» Yönergeler:
**1.** Faiz konulu metne göre 30 Mayıs 2025'teki konuşma hangi zirvede yapılmıştır?
**2.** Kayıtların ilk satırından "[x=1540, y=1255]" ifadesinin geçtiği satıra kadar bütün satırları, iki uç satır da dahil, lütfen hiç değiştirmeden yazın.

» Verilen Metin:
Enteresan bir ülkeyiz…
Hani her toplumun bir hafızası vardır ya… Bizimki biraz sıra dışı…
İdeallerimiz başka, uygulamalarımız bambaşka.
Neyi savunduğumuzu hatırlıyoruz ama ne yaptığımızı çoğu zaman unutur gibi davranıyoruz.
Konu: Faiz.
İktidarın “haram” vurgusu yaptığı, ama devletin kasasındaki para akışının önemli bir kısmını bağladığı o meşhur mesele.
Aralık 2021.
Cumhurbaşkanı Erdoğan’ın o meşhur sözleri hâlâ herkesin hafızasında:
“Bir Müslüman olarak naslar neyi gerektiriyorsa onu yapmaya devam edeceğim. Hüküm bu.”
Devam edelim…
30 Mayıs 2025.
Bu kez Dünya İslam Ekonomisi Zirvesi’ndeyiz..
“Faizi ve faize dayalı bir ekonomik sistemi meşru göremeyiz. Faizsiz ekonomi özlemimi gür bir sedayla dillendirmeye devam edeceğim.”
Gayet net.
Gayet berrak.
Gayet inançlı bir duruş.
İslam fıkhında haram olan ve Arapça “riba” olarak ifade edilen faiz; Bakara, Âl-i İmran, Nisa surelerinde apaçık yer alıyor.
Bunda en ufak tereddüt yok.
Ama…
O hassasiyet, iş uygulamaya geldiğinde bir tuhaf hal alıyor.
Mesela…
TBMM’de görüşülen torba yasa ile, Gelir Vergisi Kanunu’nun 74/4. maddesi kısmen tarihe karışıyor.

» Ham Kayıtlar:

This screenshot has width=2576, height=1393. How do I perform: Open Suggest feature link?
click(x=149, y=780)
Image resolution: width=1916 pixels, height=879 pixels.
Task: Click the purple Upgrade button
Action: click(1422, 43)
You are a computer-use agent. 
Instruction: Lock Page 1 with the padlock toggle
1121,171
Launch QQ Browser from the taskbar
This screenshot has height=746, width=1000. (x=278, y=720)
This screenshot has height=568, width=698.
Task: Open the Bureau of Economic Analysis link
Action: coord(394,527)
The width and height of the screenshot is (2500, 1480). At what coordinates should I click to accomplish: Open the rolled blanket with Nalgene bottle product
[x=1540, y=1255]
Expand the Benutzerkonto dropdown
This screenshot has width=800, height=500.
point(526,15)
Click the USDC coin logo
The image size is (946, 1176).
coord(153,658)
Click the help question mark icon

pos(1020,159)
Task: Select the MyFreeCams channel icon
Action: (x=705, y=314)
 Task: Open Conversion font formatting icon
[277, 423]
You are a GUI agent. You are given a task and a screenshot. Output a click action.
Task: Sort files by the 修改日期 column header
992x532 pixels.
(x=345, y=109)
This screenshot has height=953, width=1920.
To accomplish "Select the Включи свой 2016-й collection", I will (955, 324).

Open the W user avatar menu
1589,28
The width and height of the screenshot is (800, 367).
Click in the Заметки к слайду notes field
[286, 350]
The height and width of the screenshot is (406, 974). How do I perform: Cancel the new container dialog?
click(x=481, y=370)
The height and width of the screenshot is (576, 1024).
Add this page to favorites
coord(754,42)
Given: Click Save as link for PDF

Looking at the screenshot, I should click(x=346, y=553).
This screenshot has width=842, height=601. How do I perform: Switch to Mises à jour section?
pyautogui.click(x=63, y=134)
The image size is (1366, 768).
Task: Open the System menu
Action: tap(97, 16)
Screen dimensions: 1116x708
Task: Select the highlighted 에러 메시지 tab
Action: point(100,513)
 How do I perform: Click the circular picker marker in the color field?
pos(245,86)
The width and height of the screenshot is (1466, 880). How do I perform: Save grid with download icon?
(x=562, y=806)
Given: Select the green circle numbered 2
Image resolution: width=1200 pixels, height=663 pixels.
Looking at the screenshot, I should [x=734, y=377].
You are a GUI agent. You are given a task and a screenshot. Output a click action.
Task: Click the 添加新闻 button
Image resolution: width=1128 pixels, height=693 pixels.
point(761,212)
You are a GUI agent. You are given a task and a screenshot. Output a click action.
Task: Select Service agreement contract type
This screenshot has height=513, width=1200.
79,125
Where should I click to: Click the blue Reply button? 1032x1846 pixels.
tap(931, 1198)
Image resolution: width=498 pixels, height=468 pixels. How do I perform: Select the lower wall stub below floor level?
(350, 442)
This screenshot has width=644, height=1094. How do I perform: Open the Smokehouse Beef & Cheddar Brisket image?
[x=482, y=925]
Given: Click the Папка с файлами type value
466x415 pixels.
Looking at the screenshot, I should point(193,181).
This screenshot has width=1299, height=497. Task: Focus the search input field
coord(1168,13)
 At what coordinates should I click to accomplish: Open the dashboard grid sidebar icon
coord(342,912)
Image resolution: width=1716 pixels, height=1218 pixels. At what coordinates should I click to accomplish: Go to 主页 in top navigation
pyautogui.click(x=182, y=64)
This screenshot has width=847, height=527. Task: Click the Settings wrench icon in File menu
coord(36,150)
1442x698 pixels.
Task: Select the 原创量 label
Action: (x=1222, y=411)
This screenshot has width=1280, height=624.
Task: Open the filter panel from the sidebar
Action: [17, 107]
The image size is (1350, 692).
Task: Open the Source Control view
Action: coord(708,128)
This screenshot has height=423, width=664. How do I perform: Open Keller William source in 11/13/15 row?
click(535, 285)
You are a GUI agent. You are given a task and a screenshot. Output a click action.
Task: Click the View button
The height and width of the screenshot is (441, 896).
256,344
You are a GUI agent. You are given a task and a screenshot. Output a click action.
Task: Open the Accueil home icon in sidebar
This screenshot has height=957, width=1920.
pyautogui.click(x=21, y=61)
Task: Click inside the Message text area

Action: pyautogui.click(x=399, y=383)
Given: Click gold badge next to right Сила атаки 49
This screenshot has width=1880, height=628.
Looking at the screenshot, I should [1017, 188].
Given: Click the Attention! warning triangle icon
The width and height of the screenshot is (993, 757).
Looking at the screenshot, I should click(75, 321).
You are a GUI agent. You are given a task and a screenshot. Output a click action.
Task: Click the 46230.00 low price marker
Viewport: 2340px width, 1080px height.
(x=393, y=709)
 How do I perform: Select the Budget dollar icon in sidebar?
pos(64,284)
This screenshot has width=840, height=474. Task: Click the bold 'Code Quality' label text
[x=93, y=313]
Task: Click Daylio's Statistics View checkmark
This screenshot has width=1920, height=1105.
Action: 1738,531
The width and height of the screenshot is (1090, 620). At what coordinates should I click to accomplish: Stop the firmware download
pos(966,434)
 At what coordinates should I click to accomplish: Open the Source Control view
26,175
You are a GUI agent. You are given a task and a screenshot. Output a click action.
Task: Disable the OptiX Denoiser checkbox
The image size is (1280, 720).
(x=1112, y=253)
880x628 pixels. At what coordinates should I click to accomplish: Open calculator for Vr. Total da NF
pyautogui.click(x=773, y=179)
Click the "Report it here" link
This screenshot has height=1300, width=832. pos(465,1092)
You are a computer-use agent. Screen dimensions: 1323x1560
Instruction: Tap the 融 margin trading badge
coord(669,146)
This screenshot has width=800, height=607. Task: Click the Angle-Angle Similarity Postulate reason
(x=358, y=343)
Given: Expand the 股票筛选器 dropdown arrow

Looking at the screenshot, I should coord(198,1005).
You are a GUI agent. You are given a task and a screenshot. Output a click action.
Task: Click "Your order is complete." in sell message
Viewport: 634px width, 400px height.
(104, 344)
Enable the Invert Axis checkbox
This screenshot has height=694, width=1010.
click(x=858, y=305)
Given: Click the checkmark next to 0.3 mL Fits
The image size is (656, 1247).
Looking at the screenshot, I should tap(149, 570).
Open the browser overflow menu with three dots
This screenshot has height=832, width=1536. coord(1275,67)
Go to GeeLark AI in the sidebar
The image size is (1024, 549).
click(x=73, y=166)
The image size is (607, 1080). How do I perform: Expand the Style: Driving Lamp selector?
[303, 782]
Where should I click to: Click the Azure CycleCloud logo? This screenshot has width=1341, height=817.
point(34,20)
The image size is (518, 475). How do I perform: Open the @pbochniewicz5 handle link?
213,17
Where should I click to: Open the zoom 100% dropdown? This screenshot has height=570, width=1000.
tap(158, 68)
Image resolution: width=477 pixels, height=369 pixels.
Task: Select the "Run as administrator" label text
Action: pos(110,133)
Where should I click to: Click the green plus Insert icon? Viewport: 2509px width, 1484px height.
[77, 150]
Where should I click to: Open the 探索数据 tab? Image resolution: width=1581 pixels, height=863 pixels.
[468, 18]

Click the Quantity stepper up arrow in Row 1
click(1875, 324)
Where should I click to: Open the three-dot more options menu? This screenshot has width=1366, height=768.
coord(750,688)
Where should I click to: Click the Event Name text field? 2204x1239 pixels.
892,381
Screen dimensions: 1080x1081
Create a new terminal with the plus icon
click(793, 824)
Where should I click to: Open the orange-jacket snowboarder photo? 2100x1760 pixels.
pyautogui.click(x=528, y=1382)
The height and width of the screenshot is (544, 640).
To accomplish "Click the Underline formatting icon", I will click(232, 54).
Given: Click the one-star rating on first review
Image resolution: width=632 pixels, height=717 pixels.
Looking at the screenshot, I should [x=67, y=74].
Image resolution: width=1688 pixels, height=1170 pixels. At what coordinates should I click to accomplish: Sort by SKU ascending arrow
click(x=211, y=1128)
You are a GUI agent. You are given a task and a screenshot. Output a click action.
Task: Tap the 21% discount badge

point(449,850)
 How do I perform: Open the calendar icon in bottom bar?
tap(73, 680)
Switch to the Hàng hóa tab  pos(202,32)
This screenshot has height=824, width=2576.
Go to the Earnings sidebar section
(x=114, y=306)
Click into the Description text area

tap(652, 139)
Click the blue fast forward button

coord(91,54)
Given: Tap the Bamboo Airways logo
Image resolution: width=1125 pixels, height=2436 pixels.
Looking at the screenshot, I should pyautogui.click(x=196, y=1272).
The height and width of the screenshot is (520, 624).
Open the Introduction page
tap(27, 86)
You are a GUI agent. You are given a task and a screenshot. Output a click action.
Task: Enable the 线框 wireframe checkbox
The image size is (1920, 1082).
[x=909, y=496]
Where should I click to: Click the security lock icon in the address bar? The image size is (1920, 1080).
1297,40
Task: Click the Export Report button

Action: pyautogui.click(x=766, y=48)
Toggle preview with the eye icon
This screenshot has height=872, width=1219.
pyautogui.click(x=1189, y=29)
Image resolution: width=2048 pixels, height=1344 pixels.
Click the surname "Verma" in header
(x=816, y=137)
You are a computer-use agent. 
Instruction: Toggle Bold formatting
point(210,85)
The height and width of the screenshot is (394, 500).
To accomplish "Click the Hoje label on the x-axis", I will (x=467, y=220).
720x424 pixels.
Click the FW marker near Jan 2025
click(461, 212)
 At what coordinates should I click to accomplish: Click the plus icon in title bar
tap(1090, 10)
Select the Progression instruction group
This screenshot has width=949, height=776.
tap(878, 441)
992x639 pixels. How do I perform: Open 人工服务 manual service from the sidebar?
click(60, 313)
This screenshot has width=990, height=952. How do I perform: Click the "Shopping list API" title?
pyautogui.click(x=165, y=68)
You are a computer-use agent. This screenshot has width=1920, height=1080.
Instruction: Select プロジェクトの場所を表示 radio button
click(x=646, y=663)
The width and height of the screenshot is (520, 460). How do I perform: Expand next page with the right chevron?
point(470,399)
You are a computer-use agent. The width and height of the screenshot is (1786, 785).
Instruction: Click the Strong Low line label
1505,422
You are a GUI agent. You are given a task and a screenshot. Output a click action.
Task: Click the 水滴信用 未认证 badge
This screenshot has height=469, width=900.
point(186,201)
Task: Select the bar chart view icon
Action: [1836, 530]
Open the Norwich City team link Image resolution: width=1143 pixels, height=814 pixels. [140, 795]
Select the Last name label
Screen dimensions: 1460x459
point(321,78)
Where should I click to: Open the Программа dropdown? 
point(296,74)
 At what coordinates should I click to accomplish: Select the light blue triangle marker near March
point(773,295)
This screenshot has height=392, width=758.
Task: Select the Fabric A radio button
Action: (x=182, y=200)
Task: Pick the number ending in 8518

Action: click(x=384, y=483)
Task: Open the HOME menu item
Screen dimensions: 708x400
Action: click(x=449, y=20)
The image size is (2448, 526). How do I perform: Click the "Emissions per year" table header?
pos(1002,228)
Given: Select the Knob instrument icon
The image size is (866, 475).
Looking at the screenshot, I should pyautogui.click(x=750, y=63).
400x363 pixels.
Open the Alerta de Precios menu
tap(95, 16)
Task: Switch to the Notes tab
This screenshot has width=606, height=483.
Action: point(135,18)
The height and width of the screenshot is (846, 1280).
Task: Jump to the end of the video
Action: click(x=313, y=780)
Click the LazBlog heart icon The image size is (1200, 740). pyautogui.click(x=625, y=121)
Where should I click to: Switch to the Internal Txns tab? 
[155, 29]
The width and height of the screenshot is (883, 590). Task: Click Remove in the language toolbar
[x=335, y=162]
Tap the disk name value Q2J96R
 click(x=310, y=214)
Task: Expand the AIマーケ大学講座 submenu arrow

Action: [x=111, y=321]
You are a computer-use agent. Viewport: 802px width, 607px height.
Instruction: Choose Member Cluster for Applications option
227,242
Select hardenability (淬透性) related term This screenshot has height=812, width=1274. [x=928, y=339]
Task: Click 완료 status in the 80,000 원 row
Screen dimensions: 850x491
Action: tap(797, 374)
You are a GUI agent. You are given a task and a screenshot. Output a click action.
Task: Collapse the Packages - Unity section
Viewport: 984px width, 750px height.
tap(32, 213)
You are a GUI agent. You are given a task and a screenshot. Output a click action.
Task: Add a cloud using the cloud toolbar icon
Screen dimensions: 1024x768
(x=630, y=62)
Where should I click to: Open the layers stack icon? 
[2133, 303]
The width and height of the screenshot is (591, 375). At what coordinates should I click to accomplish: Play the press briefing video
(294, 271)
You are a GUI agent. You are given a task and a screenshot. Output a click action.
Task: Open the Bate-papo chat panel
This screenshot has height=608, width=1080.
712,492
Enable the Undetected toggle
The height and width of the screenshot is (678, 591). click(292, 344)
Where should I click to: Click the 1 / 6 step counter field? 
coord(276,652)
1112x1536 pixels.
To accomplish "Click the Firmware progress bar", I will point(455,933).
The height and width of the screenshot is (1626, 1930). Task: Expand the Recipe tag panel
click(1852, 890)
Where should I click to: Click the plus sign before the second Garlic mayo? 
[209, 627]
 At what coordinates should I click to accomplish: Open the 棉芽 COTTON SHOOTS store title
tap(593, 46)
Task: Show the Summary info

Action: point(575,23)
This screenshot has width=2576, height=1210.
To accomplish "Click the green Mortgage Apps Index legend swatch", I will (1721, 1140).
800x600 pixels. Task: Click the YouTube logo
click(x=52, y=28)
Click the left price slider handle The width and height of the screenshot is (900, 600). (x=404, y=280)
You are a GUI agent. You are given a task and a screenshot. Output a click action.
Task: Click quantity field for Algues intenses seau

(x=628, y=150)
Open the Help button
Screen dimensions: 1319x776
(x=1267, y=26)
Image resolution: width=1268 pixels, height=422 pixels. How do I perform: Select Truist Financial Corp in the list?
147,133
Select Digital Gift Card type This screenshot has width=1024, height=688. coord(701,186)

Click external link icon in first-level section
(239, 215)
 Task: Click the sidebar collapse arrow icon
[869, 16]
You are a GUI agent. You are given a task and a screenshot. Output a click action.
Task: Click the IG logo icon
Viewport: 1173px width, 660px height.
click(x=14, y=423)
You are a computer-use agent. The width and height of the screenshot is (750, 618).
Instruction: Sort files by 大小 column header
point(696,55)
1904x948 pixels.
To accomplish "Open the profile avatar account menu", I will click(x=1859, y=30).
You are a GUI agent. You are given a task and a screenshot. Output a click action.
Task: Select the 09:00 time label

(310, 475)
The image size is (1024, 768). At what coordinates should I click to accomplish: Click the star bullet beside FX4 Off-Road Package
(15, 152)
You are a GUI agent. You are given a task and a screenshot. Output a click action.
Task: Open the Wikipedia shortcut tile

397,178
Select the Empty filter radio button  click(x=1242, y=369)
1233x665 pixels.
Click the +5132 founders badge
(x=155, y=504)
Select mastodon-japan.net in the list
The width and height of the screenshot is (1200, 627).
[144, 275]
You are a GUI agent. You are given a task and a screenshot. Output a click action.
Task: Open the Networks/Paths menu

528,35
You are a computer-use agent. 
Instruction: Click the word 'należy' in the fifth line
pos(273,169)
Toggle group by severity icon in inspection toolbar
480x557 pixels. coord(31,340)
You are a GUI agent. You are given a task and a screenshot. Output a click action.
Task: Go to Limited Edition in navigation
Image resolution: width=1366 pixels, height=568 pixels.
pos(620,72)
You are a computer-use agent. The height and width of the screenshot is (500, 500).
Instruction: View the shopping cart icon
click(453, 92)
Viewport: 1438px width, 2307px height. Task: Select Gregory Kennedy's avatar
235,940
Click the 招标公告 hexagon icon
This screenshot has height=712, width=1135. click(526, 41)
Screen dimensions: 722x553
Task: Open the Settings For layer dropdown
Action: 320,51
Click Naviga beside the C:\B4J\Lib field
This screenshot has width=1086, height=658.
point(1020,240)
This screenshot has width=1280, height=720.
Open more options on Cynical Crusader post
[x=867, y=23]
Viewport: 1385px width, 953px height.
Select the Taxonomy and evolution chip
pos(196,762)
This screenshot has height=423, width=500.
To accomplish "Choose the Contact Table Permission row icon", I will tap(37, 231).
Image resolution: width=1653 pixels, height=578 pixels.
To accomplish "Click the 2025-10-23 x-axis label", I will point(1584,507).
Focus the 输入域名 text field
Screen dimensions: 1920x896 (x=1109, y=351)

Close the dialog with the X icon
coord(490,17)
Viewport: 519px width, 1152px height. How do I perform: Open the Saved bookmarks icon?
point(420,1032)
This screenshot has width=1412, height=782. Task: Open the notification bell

» Çözümler:
**1.** Dünya İslam Ekonomisi Zirvesi'nde.

**2.**
This screenshot has width=2576, height=1393. How do I perform: Open Suggest feature link?
click(x=149, y=780)
Image resolution: width=1916 pixels, height=879 pixels.
Task: Click the purple Upgrade button
Action: click(1422, 43)
You are a computer-use agent. 
Instruction: Lock Page 1 with the padlock toggle
1121,171
Launch QQ Browser from the taskbar
This screenshot has height=746, width=1000. (x=278, y=720)
This screenshot has height=568, width=698.
Task: Open the Bureau of Economic Analysis link
Action: coord(394,527)
The width and height of the screenshot is (2500, 1480). At what coordinates should I click to accomplish: Open the rolled blanket with Nalgene bottle product
[x=1540, y=1255]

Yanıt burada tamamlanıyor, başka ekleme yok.